What might that protection look like? It could come in the form of an immense $250 billion government loan facility for the mining sector, as demanded by Resources Minister Keith Pitt. We’ve already seen one of those handouts to the regions in the form of an inland rail link which will help increase coal exports, and which falls in the electorate of Ken O’Dowd, who also falls in the “anti-net zero except with concessions” camp, along with fellow Queensland MP Llew O’Brien.

Meanwhile, NT Senator Sam McMahon wants nuclear power as a means of reaching net zero. 

The backers

We’ve now got a sense of how central the debate over net zero was to the Nationals leadership spill.
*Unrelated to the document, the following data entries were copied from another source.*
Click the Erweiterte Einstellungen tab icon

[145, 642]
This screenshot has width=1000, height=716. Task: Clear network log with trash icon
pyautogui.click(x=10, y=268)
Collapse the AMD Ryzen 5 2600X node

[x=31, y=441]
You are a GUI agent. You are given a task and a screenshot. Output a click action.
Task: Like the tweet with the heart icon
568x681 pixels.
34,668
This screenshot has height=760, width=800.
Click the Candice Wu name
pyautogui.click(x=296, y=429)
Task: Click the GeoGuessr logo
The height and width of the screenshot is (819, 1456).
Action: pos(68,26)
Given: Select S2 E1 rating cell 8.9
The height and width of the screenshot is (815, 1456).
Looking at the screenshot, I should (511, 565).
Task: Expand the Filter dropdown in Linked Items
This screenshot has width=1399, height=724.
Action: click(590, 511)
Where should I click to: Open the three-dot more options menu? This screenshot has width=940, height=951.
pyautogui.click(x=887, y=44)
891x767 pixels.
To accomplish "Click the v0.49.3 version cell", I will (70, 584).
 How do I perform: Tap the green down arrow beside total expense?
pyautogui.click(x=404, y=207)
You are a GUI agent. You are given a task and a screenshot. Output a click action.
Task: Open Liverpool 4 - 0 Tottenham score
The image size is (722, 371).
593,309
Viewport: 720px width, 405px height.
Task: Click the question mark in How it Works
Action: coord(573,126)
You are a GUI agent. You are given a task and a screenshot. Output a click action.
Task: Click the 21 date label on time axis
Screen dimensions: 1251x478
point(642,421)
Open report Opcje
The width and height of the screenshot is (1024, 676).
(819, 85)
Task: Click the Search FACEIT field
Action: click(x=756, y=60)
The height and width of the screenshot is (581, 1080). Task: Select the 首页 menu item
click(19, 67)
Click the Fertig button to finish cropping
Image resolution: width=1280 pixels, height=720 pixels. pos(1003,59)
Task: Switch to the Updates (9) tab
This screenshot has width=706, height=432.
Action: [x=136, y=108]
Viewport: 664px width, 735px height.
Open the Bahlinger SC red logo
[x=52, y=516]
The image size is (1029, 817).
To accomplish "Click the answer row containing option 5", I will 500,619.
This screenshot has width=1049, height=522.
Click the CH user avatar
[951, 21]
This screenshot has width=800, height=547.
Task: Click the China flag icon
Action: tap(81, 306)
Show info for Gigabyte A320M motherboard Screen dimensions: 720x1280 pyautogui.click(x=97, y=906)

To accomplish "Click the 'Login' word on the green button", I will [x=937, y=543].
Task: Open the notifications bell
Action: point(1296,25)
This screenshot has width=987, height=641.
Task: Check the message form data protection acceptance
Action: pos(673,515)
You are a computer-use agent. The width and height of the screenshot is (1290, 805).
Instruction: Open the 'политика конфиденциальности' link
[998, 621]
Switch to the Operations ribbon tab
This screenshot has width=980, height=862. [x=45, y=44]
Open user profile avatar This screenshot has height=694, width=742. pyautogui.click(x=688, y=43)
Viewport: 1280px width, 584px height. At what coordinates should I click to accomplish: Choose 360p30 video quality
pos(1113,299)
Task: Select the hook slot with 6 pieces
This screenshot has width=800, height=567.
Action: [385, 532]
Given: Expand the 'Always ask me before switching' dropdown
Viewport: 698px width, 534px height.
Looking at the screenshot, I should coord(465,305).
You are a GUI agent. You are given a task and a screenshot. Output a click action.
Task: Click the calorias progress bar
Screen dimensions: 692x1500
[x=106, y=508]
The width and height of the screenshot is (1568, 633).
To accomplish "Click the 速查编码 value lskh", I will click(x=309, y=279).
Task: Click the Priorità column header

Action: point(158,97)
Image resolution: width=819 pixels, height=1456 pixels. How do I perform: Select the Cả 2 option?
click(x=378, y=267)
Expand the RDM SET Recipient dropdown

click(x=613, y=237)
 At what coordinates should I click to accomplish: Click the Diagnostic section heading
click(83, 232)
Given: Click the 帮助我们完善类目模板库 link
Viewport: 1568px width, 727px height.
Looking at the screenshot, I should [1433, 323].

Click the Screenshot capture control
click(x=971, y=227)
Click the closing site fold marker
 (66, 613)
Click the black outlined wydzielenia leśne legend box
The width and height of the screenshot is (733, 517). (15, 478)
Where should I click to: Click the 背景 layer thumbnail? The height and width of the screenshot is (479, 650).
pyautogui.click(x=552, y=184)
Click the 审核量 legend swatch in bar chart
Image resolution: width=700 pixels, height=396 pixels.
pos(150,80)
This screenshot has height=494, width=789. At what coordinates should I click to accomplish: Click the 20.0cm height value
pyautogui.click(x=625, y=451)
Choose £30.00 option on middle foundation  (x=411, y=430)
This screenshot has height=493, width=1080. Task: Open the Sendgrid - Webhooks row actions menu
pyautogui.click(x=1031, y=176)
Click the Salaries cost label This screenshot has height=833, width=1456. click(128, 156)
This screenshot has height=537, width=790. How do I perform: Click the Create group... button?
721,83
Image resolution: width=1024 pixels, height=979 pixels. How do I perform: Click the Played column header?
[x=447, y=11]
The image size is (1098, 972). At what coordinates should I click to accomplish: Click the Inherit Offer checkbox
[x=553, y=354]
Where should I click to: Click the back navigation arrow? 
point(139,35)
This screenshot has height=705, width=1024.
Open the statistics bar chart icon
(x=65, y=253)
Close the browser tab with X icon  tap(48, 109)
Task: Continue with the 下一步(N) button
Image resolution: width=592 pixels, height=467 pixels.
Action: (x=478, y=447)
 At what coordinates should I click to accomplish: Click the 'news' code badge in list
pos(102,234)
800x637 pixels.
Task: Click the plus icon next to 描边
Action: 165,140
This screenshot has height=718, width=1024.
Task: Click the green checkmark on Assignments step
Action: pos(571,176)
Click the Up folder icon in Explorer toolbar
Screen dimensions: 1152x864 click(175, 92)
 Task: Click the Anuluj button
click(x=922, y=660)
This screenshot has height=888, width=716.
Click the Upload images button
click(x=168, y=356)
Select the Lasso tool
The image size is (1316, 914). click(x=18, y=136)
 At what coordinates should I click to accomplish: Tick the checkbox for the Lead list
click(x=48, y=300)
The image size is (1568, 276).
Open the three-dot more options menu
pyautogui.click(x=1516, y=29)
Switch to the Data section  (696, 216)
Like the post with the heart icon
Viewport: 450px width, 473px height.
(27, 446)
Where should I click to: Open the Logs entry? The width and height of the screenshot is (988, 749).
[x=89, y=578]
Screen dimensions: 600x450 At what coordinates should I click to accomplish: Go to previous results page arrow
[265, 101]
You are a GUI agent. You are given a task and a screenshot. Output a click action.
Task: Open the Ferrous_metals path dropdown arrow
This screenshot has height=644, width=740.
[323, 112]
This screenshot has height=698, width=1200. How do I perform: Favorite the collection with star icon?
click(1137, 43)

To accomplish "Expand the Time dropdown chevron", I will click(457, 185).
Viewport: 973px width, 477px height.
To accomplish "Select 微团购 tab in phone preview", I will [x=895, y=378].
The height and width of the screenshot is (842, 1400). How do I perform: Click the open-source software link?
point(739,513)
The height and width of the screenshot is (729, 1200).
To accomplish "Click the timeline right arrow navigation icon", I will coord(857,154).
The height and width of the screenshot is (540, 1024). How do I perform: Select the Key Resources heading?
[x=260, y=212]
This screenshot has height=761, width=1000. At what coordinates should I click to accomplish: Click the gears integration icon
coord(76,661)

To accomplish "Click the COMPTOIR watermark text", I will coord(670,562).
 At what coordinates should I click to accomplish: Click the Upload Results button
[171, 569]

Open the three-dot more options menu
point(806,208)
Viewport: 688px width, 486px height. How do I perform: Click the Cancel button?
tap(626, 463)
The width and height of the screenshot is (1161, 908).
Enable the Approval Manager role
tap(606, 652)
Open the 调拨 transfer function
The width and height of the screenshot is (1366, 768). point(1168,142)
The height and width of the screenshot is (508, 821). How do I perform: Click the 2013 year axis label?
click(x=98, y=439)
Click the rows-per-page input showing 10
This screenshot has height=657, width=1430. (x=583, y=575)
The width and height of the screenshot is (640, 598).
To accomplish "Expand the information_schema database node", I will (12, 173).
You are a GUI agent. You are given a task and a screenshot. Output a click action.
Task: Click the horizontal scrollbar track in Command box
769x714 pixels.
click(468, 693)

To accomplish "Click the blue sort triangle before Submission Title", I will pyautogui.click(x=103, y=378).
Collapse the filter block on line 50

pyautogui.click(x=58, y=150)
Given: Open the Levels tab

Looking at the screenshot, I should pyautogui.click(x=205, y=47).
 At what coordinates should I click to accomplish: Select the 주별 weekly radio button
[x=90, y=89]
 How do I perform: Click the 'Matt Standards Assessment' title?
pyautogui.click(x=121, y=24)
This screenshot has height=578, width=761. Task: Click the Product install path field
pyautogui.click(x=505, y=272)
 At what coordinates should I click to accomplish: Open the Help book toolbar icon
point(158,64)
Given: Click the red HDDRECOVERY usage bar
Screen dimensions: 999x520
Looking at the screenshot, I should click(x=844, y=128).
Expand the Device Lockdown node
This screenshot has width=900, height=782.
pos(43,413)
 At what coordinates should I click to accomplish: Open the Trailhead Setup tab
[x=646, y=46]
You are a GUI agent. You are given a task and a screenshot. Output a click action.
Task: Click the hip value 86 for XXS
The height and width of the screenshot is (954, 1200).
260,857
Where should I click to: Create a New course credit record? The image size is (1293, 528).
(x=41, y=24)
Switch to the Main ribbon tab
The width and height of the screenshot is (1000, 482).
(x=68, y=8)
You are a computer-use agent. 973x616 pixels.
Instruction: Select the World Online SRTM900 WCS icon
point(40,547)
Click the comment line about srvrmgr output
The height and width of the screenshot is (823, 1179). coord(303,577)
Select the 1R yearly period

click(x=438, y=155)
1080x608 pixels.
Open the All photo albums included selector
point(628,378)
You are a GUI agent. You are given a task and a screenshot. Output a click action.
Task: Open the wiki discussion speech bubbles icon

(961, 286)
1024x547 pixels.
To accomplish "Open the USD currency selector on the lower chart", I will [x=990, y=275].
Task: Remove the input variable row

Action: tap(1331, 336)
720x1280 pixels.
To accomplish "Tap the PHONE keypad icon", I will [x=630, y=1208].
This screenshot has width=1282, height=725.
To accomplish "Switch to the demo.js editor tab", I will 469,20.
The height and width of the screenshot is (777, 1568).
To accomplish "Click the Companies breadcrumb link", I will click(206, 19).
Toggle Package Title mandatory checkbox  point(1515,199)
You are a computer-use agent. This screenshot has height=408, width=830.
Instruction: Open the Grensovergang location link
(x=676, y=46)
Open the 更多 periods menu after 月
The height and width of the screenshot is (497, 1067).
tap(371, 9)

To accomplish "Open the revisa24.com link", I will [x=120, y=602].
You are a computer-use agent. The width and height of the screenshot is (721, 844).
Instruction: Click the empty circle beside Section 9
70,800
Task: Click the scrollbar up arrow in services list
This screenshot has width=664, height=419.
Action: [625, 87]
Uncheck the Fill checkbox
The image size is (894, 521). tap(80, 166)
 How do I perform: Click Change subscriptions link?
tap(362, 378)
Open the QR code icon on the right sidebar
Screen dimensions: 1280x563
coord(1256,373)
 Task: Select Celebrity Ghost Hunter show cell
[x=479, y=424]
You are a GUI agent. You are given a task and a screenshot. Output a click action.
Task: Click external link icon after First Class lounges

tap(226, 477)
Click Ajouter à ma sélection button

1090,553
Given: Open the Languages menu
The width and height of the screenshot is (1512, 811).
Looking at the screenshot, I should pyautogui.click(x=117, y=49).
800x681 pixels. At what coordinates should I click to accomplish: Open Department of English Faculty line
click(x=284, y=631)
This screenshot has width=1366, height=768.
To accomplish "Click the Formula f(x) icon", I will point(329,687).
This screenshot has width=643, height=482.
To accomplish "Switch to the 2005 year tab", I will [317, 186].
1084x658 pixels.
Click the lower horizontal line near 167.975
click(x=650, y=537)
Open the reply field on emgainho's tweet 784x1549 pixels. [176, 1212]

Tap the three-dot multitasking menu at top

Soon after losing the leadership, McCormack said he backed Prime Minister Scott Morrison’s stance on net zero. 

Darren Chester, a McCormack backer dumped from the ministry by Joyce, is probably the party’s strongest supporter of net zero. Chester recently stopped attending partyroom meetings over tensions with Joyce. He returned to yesterday’s marathon session to plead his case.

Also in favour of net zero is Damian Drum, another Victorian National and McCormack backer and the party’s whip. 

The leadership

Joyce has always adamantly opposed net zero, particularly when he was a backbencher. While publicly he’s appeared to ever-so-slightly warm to it, he’s also repeatedly framed the decision as a matter for the partyroom, over which he has no control. But he has hinted that the party doesn’t feel obliged to sort out its position before Morrison lands in Glasgow less than two weeks from now.

“We’re not chained to a script. We have our own party and our own partyroom for a distinct purpose,” Joyce said.

Deputy Leader David Littleproud also takes this view, that whatever the pressure heaped on the Nationals from the media and the Liberals, the party will take as long as it wants to decide. 

“We’re pragmatically working through this,” he said.